(WHAT YOU NEED TO DO):
Although the records contain pictures, repeat only the text of every line exactly.

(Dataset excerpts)
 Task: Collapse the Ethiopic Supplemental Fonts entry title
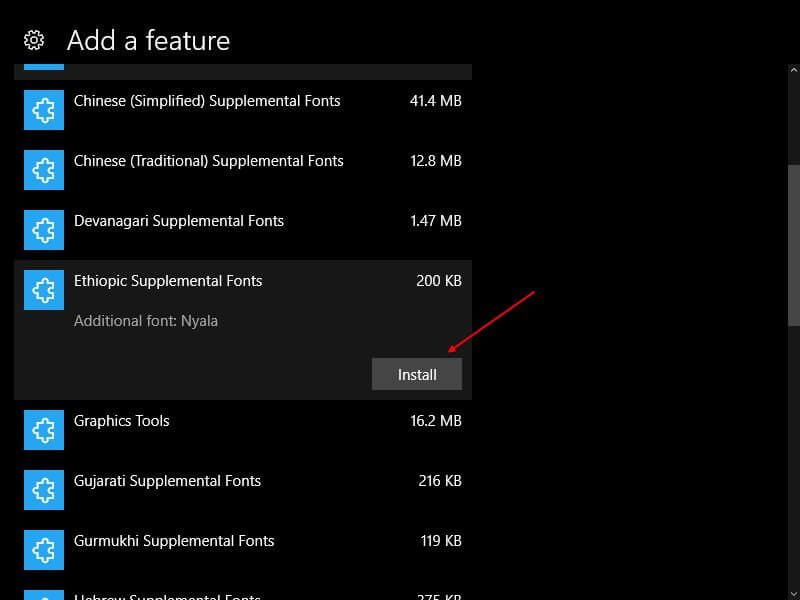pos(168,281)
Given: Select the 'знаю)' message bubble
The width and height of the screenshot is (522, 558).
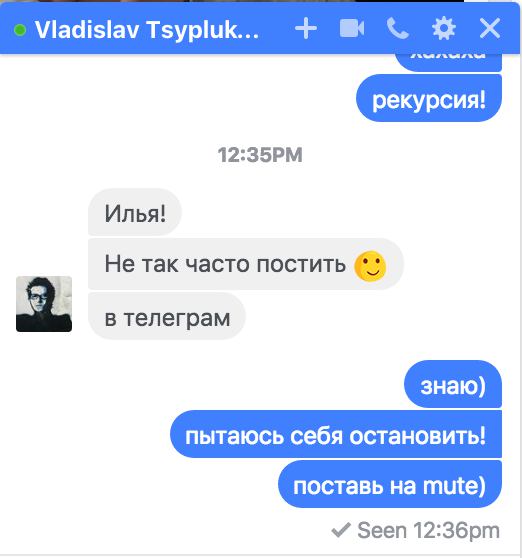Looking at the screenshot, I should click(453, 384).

(RESULT OF THE TASK):
 Task: Collapse the Ethiopic Supplemental Fonts entry title
pos(168,281)
Given: Select the 'знаю)' message bubble
The width and height of the screenshot is (522, 558).
Looking at the screenshot, I should click(453, 384).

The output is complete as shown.